**Task requirements:**
Omit the images and output every line of the data below exactly.

**Material to process:**
+===+
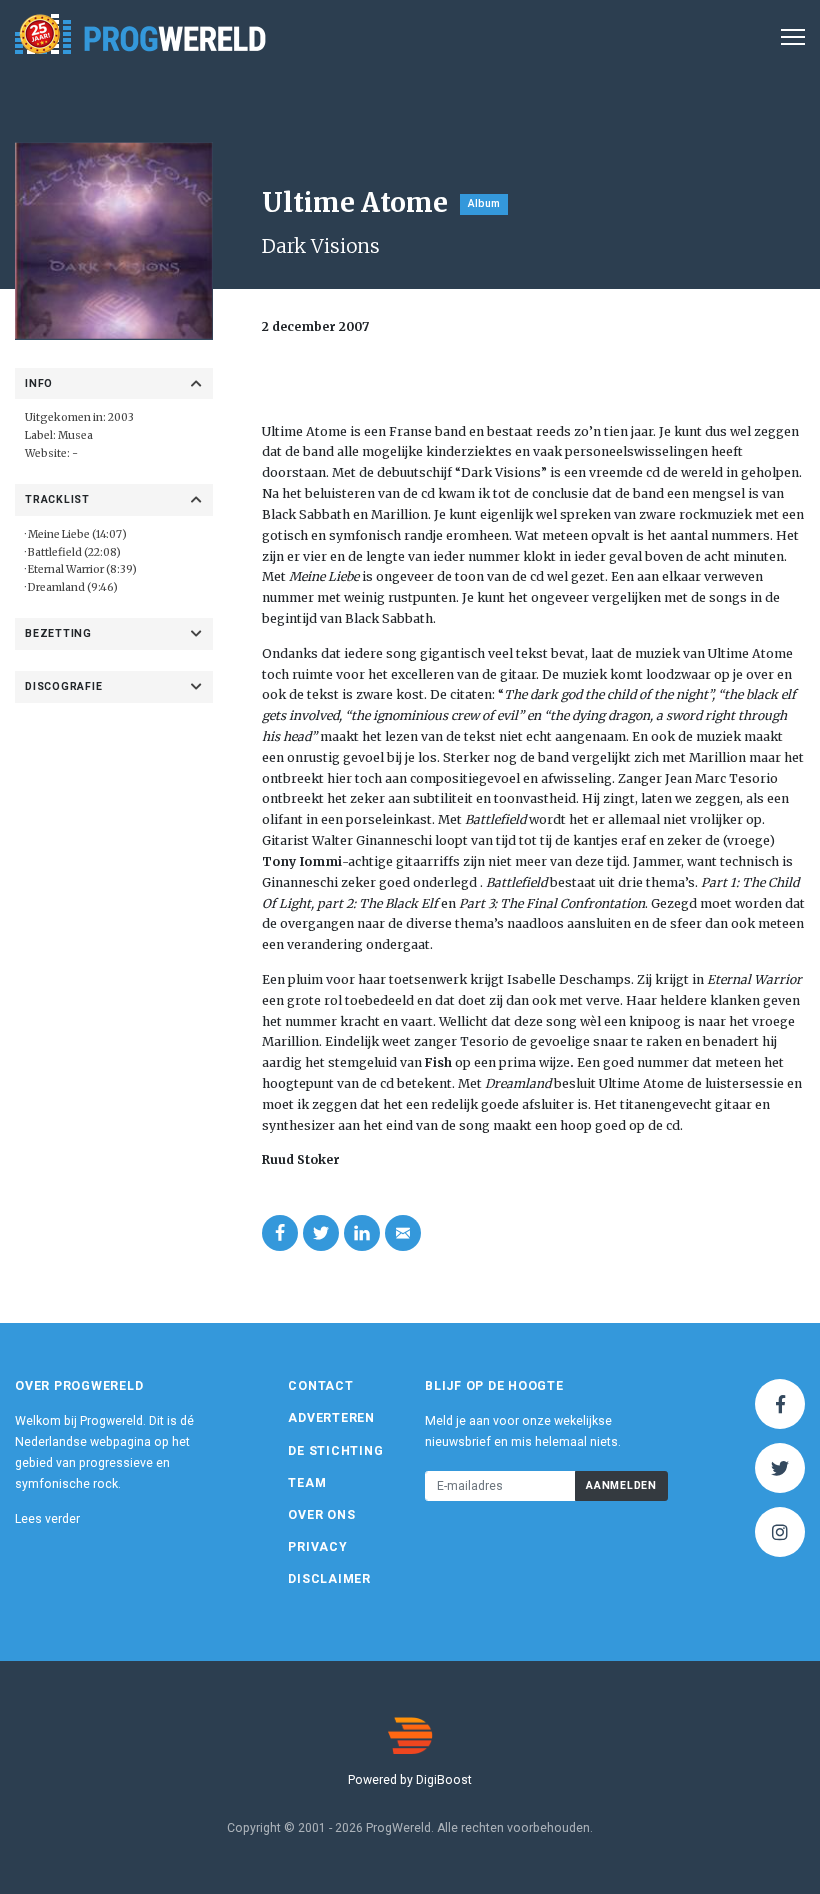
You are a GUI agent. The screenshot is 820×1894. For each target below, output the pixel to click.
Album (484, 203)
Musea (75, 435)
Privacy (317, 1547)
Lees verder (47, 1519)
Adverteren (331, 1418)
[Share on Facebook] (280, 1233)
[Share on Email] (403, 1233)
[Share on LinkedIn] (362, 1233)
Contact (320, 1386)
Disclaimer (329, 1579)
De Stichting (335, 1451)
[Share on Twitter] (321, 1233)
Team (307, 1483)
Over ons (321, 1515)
+===+
**Exercise answer:**
You are a GUI agent. The screenshot is 820×1894. For each target below, output the pixel to click.
Album (484, 203)
Musea (75, 435)
Privacy (317, 1547)
Lees verder (47, 1519)
Adverteren (331, 1418)
[Share on Facebook] (280, 1233)
[Share on Email] (403, 1233)
[Share on LinkedIn] (362, 1233)
Contact (320, 1386)
Disclaimer (329, 1579)
De Stichting (335, 1451)
[Share on Twitter] (321, 1233)
Team (307, 1483)
Over ons (321, 1515)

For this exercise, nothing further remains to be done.